▸ **Work to be completed**:
Print the lines in the listing below starting at the line with "Instruction: Enter fullscreen" and ending at the line with "Click the multi-core score 10812", both included. Reproduce them exactly and omit every picture.

▸ **Records for the task**:
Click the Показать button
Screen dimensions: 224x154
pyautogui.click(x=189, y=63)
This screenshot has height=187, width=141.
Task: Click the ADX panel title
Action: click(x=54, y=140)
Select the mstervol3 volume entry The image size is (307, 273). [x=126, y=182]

---

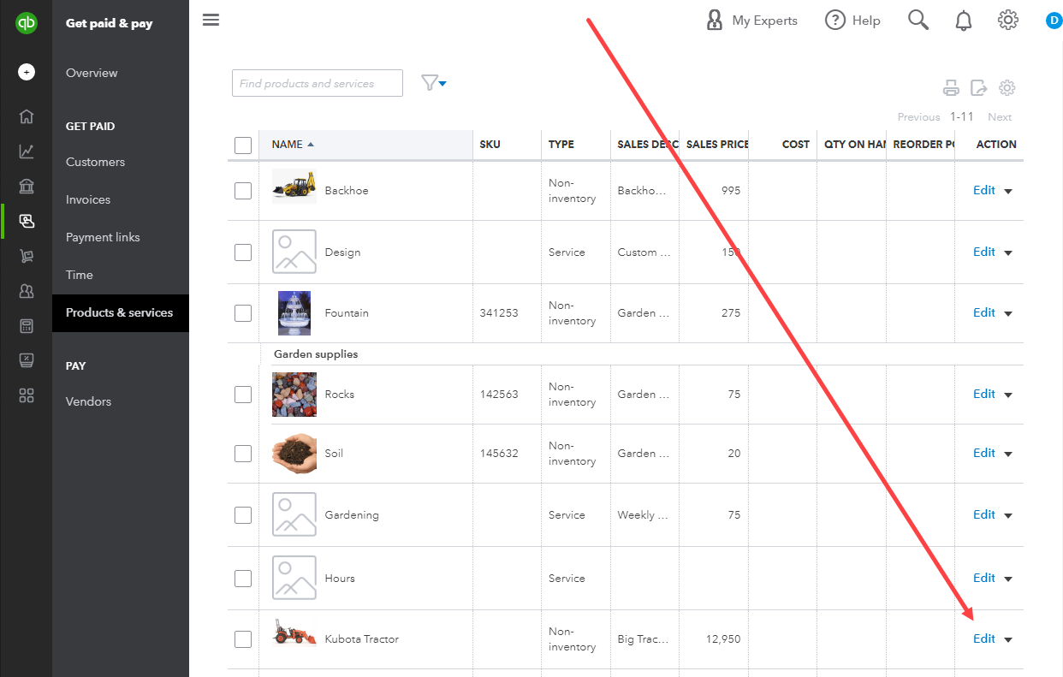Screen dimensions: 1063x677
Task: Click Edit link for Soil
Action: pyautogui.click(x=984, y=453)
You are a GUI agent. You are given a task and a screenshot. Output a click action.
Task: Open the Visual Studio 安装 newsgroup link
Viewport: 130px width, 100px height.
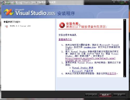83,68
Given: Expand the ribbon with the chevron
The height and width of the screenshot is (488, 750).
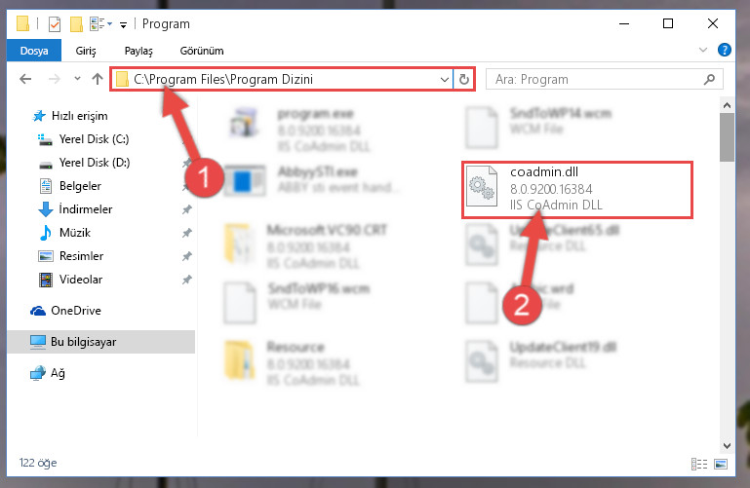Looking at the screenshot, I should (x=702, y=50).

==

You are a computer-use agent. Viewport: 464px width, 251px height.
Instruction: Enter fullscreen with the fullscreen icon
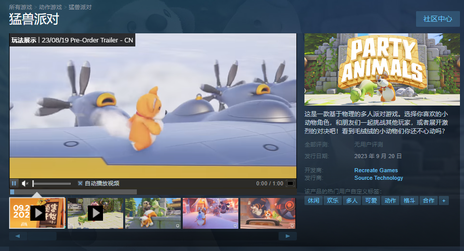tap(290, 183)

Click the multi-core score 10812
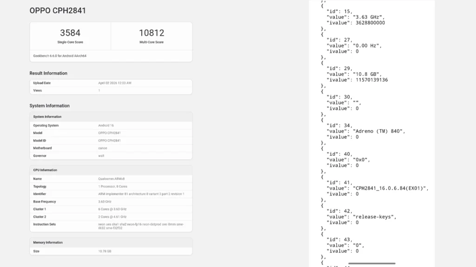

▸ **Completed task**:
Instruction: Enter fullscreen with the fullscreen icon
tap(290, 183)

Click the multi-core score 10812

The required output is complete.